PROVIDED DATA ▸
——————————

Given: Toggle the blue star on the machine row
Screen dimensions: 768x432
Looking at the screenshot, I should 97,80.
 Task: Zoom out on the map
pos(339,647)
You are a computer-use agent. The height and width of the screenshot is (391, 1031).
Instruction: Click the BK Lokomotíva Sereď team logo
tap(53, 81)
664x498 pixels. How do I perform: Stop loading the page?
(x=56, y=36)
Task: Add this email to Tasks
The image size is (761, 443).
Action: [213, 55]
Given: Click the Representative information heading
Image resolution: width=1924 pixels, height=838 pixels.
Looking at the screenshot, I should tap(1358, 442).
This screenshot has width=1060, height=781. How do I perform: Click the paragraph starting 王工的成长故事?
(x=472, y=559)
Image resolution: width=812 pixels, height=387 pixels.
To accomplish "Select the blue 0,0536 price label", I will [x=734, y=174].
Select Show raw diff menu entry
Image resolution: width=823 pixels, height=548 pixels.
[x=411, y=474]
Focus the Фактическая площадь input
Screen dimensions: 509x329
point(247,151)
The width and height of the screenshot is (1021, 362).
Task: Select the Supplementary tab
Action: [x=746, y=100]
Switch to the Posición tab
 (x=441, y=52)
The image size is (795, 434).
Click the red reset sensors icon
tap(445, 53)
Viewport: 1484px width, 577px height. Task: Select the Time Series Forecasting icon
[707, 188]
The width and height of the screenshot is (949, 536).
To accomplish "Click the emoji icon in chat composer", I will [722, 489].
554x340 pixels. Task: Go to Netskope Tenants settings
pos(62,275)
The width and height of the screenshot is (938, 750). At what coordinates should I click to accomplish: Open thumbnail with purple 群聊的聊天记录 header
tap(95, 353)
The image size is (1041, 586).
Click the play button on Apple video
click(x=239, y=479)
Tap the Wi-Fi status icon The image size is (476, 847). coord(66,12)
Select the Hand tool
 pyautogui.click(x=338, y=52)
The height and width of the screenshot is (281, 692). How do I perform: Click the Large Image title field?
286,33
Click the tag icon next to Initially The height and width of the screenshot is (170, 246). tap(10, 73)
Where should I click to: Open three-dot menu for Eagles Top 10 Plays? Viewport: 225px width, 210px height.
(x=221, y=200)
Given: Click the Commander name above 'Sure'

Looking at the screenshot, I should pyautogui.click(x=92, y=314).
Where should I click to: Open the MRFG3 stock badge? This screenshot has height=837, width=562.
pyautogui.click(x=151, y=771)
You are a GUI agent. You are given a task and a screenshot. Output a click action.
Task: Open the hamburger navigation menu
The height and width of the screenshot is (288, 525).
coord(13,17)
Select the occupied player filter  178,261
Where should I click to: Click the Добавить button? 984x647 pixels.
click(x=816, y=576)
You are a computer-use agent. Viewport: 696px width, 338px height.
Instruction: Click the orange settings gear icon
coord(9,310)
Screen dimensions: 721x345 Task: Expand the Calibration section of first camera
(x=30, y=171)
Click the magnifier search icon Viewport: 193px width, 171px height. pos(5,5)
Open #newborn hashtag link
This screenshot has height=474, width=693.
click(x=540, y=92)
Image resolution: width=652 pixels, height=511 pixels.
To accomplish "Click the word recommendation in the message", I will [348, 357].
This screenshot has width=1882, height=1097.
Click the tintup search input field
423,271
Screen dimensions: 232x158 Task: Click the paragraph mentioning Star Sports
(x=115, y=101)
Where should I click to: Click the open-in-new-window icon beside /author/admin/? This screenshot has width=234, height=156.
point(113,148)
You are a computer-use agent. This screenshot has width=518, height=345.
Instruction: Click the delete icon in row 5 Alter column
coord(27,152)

——————————

EXERCISE OBJECTIVE ▸
Using the listing above, work out how many lines include the word "will", and report that number alone.

EXPECTED OUTPUT ▸
3